SABMiller Plc, the world’s second-largest brewer, reported sales for the first quarter that missed analysts’ estimates amid plunging volume in Poland.
The removal of the company’s products from Zabka, a Polish convenience-store chain, drove a 17 percent slump in revenue from that country, the London-based maker of Grolsch and Peroni said Thursday. The performance weighed on group revenue, which advanced 3 percent on an organic, constant-currency basis, less than the median of 18 estimates for a 3.8 percent gain.
“Performance has been slightly worse than already muted expectations,” Eddy Hargreaves, an analyst at Canaccord Genuity in London, said in an e-mail.
Poland capped a difficult quarter for the brewer in Europe, with lager volume in the region declining 8 percent, the steepest quarterly drop since 2010. In addition to the delisting from Zabka, Polish business was hurt by adverse price positioning relative to competitors, SABMiller said. The brewer’s products were restored to Zabka’s shelves July 1 after a six-month absence, a company spokesman said.
SABMiller shares fell 0.1 percent to 3,436 pence at 8:01 a.m. in London.
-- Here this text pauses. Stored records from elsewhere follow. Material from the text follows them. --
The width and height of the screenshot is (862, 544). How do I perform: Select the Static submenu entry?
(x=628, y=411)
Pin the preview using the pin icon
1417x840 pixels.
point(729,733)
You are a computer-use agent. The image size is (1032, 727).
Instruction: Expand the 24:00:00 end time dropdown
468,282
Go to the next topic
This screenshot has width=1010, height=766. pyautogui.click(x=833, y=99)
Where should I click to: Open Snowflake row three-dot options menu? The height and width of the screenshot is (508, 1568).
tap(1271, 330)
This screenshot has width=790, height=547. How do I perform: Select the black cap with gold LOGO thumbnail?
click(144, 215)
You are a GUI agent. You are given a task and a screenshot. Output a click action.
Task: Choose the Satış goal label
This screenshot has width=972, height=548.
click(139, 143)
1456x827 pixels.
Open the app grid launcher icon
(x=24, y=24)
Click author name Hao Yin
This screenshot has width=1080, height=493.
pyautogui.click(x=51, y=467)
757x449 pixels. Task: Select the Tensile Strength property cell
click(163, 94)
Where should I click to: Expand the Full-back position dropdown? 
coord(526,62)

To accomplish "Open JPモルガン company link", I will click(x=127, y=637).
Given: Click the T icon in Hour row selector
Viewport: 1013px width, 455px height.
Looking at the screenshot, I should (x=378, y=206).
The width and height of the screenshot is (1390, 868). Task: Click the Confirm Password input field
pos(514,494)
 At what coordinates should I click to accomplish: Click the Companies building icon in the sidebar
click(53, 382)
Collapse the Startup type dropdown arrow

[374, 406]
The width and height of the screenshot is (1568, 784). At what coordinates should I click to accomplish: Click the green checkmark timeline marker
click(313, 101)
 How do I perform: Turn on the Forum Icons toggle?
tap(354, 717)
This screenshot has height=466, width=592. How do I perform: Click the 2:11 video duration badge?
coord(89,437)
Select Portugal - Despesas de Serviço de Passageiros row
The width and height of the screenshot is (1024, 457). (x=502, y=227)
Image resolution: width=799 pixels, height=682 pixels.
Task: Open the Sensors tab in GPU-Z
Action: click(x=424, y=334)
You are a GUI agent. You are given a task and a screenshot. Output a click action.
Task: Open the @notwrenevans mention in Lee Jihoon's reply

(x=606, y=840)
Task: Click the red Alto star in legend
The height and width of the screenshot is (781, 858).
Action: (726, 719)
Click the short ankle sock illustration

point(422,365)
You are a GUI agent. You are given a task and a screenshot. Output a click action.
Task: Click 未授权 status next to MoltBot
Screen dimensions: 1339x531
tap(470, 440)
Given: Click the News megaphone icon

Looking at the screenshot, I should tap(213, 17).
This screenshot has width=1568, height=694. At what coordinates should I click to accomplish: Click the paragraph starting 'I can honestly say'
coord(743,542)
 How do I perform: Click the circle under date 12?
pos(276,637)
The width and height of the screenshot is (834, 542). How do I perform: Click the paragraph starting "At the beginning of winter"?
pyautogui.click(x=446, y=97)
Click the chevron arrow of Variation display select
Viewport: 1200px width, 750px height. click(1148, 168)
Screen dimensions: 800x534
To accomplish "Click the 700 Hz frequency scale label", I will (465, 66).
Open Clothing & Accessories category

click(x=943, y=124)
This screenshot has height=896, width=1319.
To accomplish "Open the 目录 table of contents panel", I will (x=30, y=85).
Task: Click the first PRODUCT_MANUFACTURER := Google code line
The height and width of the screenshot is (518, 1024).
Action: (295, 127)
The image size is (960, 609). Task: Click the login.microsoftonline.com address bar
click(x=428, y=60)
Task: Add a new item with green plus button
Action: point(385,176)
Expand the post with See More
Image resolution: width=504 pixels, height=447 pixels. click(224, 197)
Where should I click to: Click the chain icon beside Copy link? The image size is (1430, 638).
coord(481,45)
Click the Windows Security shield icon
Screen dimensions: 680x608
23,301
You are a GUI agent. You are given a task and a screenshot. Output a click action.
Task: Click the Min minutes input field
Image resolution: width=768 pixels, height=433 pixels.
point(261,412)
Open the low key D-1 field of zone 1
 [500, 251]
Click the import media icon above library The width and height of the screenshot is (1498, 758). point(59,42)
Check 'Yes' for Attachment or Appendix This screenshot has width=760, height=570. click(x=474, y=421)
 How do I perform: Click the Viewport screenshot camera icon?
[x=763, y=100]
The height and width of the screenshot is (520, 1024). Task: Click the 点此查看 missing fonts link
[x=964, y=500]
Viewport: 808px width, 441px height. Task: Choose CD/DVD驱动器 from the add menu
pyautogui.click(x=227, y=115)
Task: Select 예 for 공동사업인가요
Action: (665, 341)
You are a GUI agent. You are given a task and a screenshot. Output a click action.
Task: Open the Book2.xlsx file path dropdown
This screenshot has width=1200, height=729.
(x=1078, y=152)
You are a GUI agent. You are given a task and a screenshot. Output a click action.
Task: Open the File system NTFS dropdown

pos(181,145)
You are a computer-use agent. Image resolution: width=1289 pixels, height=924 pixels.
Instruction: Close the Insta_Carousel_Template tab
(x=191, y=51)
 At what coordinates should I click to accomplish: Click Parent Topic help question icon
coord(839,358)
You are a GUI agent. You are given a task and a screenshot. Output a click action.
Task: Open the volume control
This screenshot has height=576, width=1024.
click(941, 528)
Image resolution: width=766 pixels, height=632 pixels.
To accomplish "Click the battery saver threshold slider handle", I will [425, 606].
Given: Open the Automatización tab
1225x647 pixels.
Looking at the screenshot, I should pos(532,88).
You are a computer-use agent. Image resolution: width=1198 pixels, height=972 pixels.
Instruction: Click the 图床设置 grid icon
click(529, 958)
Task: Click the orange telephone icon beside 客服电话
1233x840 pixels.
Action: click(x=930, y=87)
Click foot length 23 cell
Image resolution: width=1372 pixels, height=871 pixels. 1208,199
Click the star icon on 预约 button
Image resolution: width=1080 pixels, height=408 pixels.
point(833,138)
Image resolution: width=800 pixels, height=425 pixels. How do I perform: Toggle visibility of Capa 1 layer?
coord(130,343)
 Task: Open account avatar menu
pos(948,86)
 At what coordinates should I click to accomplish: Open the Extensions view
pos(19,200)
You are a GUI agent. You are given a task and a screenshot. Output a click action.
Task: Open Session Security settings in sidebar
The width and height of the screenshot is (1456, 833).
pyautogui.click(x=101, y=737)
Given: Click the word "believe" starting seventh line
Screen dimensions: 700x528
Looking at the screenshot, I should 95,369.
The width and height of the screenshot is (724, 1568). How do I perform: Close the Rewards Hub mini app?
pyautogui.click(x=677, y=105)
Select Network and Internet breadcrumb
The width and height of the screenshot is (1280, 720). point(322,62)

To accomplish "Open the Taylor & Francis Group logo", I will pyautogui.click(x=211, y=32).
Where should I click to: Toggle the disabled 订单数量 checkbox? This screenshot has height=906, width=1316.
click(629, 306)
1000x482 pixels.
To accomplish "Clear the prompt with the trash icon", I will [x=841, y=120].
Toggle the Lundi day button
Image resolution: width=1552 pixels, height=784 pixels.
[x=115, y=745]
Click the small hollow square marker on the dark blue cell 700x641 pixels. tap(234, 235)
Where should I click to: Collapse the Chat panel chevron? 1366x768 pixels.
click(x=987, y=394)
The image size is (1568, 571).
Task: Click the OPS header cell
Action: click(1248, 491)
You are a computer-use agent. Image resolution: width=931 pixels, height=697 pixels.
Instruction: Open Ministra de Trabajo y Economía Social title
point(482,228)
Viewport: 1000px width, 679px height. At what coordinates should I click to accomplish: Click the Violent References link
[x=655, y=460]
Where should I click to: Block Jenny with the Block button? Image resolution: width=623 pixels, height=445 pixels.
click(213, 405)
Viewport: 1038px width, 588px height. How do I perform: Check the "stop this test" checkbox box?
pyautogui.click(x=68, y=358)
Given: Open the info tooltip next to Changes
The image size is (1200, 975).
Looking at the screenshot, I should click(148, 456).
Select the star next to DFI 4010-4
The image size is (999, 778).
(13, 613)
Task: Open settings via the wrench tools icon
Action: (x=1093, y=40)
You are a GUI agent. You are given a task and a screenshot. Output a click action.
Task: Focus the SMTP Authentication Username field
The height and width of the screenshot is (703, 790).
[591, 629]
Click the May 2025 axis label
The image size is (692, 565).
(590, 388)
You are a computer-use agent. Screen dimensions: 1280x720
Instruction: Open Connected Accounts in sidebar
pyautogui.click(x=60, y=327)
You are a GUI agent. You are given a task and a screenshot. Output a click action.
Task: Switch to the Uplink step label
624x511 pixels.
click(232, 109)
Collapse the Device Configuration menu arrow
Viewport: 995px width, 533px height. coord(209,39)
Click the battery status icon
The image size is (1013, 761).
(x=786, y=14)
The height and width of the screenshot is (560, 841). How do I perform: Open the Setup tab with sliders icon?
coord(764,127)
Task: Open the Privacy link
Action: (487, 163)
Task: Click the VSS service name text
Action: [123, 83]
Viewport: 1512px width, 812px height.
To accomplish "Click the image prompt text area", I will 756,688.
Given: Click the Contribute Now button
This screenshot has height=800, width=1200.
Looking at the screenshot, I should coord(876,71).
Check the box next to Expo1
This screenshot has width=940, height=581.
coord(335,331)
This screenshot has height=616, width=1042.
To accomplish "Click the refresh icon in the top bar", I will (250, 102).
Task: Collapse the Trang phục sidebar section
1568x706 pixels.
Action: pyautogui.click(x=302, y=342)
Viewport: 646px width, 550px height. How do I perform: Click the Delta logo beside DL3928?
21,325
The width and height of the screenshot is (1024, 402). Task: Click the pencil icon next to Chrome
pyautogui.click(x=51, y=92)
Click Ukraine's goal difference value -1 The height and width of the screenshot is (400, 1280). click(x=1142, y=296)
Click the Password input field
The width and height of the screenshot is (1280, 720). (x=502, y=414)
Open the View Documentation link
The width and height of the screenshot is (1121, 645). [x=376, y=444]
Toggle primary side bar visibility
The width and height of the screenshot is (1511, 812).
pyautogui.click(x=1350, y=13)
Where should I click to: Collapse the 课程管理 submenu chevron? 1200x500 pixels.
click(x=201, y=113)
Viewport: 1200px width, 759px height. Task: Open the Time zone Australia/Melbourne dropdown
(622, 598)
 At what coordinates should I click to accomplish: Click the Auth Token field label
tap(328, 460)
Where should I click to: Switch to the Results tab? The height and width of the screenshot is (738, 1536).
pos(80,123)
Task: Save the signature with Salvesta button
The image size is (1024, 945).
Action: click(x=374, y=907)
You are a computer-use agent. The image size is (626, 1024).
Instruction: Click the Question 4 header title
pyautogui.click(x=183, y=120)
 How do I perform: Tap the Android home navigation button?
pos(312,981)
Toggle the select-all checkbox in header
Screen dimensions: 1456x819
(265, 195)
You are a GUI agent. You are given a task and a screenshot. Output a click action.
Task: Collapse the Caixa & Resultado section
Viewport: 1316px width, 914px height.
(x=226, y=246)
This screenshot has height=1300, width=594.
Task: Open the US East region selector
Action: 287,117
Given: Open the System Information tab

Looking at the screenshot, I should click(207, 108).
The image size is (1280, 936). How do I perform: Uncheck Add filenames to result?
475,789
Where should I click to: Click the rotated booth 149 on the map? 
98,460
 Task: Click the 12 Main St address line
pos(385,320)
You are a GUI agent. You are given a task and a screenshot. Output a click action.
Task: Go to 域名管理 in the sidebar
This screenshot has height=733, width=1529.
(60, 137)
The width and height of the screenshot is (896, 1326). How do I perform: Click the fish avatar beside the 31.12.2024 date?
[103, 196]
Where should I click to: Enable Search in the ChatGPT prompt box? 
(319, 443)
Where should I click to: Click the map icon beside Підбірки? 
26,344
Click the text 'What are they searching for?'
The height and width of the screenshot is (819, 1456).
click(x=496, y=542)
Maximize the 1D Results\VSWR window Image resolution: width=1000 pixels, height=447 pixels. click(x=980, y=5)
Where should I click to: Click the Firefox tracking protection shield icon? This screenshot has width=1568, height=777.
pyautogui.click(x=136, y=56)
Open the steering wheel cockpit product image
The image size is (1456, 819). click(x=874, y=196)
They’ve risen 2.4 percent this year.
Growth in Latin America and Africa was tempered by the challenging quarter in Europe and weaker volume in China, Chief Executive Officer Alan Clark said in a statement.
The world’s largest brewers are increasingly depending on emerging markets amid stagnant sales in Europe and North America. SABMiller warned in May that it expected currency headwinds and business conditions to remain challenging. To adapt to a craft-beer boom that has hurt sales of bigger established brands, SABMiller this year acquired Meantime Brewing Co., an independent London-based brewer.
Group lager volume in the quarter fell 1 percent. Analysts expected a 1 percent increase, according to the median of 15 estimates. SABMiller reports net producer revenue, which does not include excise duty and similar taxes.
All the major currencies that SABMiller operates in have declined against the dollar during the period, which reduced the value of sales abroad when translated into dollars, the company’s reporting currency.